By Petr Navovy | Miscellaneous | October 13, 2015 |

By Petr Navovy | Miscellaneous | October 13, 2015 |


In a shocking and sad development for those who buy Playboy Magazine for the articles, Playboy Magazine will now feature just the articles.

Well, not quite, but 62 years after Marilyn Monroe featured on the first issue’s cover and in the inaugural nude centerfold, the magazine has noticed that this internet thing — with its ability sole purpose of accessing any nature and quantity of filth — is probably here to stay, and so in a bid to carve out a new niche for itself will now abandon its bare-all attitude and go PG-13. Tasty, tasteful, please someone buy this PG-13.

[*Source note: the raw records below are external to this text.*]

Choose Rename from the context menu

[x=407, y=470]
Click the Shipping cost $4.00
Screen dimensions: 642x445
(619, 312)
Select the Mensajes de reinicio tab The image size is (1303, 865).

Considering the fact that Playboy’s circulation has dropped from a 1975 high of 5.6 million to today’s low of 800,000, this is probably a sound business decision. The 89-year-old still-editor-in-chief Hugh Hefner and his team would have paid attention to the doomed fate of their once-mighty competitor, Penthouse, who decided to face the looming porntsunami of the internet head on by (in paraphrased last words that must be read in a 12 year old boy’s voice), ‘going even more hardcore!’ Penthouse of course disappeared beneath the waves.

Decades before the porntsunami began to first form, however, Playboy Magazine made money. Serious money. And, perhaps even more significantly, it made itself into an icon. That damn bunny silhouette could be seen everywhere. With this kind of clout, a publication whose success would eventually allow an octogenarian man to live at a Naked Woman Mansion while perpetually clad in a smoking jacket and swapping out 20-year-old girlfriends every five minutes could style itself as a Serious Magazine and actually attract some real talent.

To wit, some of the writers who have had material published in Playboy over the years include Roald Dahl, Ian Fleming, Haruki Murakami, Norman Mailer, Joseph Heller, Ray Bradbury, Gabriel García Mrquez, Jack Kerouac, Kurt Vonnegut, and Margaret bloody Atwood (!). The 20th century was a weird time.

But those days are over, and seeing as now all the great writers write for PornHub (probably), Playboy as it once was is also finished.

As one its chief editors, Cory Jones, said of the decision: ‘Don’t get me wrong, 12-year-old me is very disappointed in current me. But it’s the right thing to do.’